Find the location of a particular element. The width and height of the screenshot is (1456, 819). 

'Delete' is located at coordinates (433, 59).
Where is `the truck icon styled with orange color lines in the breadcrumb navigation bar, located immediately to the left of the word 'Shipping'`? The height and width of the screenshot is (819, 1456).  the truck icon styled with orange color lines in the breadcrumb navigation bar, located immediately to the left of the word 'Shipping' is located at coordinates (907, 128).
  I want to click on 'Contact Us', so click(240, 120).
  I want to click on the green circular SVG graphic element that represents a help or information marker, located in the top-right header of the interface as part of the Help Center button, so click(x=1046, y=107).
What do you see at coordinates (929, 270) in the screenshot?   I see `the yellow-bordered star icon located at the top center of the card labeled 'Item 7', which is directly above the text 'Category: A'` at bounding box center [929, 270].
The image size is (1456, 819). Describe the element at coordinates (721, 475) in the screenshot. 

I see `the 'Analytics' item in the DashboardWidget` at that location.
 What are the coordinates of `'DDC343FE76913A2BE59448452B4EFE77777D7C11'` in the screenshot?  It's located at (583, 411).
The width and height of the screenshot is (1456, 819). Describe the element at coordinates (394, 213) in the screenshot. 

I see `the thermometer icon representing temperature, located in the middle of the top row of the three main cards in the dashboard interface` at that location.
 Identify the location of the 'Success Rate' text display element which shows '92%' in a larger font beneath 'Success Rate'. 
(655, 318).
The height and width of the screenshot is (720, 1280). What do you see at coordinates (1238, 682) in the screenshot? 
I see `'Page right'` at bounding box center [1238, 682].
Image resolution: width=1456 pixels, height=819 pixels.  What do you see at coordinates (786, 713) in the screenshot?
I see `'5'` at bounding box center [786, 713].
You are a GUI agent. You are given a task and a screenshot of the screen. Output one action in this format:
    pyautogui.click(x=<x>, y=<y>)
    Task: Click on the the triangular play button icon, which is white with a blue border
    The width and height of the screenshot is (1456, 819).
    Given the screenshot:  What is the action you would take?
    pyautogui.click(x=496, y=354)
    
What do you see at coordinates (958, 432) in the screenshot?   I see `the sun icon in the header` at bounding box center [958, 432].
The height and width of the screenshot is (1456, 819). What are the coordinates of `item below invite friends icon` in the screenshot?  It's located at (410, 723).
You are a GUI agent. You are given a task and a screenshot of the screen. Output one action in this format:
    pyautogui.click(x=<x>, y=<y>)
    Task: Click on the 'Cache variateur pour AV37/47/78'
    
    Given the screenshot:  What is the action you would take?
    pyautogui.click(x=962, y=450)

◆ ◆ ◆ ◆ ◆

Prompt »
Retype all of the records above line for line, without changing anything.

Result for this task »
Find the location of a particular element. The width and height of the screenshot is (1456, 819). 

'Delete' is located at coordinates (433, 59).
Where is `the truck icon styled with orange color lines in the breadcrumb navigation bar, located immediately to the left of the word 'Shipping'`? The height and width of the screenshot is (819, 1456).  the truck icon styled with orange color lines in the breadcrumb navigation bar, located immediately to the left of the word 'Shipping' is located at coordinates (907, 128).
  I want to click on 'Contact Us', so click(240, 120).
  I want to click on the green circular SVG graphic element that represents a help or information marker, located in the top-right header of the interface as part of the Help Center button, so click(x=1046, y=107).
What do you see at coordinates (929, 270) in the screenshot?   I see `the yellow-bordered star icon located at the top center of the card labeled 'Item 7', which is directly above the text 'Category: A'` at bounding box center [929, 270].
The image size is (1456, 819). Describe the element at coordinates (721, 475) in the screenshot. 

I see `the 'Analytics' item in the DashboardWidget` at that location.
 What are the coordinates of `'DDC343FE76913A2BE59448452B4EFE77777D7C11'` in the screenshot?  It's located at (583, 411).
The width and height of the screenshot is (1456, 819). Describe the element at coordinates (394, 213) in the screenshot. 

I see `the thermometer icon representing temperature, located in the middle of the top row of the three main cards in the dashboard interface` at that location.
 Identify the location of the 'Success Rate' text display element which shows '92%' in a larger font beneath 'Success Rate'. 
(655, 318).
The height and width of the screenshot is (720, 1280). What do you see at coordinates (1238, 682) in the screenshot? 
I see `'Page right'` at bounding box center [1238, 682].
Image resolution: width=1456 pixels, height=819 pixels.  What do you see at coordinates (786, 713) in the screenshot?
I see `'5'` at bounding box center [786, 713].
You are a GUI agent. You are given a task and a screenshot of the screen. Output one action in this format:
    pyautogui.click(x=<x>, y=<y>)
    Task: Click on the the triangular play button icon, which is white with a blue border
    The width and height of the screenshot is (1456, 819).
    Given the screenshot:  What is the action you would take?
    pyautogui.click(x=496, y=354)
    
What do you see at coordinates (958, 432) in the screenshot?   I see `the sun icon in the header` at bounding box center [958, 432].
The height and width of the screenshot is (1456, 819). What are the coordinates of `item below invite friends icon` in the screenshot?  It's located at (410, 723).
You are a GUI agent. You are given a task and a screenshot of the screen. Output one action in this format:
    pyautogui.click(x=<x>, y=<y>)
    Task: Click on the 'Cache variateur pour AV37/47/78'
    
    Given the screenshot:  What is the action you would take?
    pyautogui.click(x=962, y=450)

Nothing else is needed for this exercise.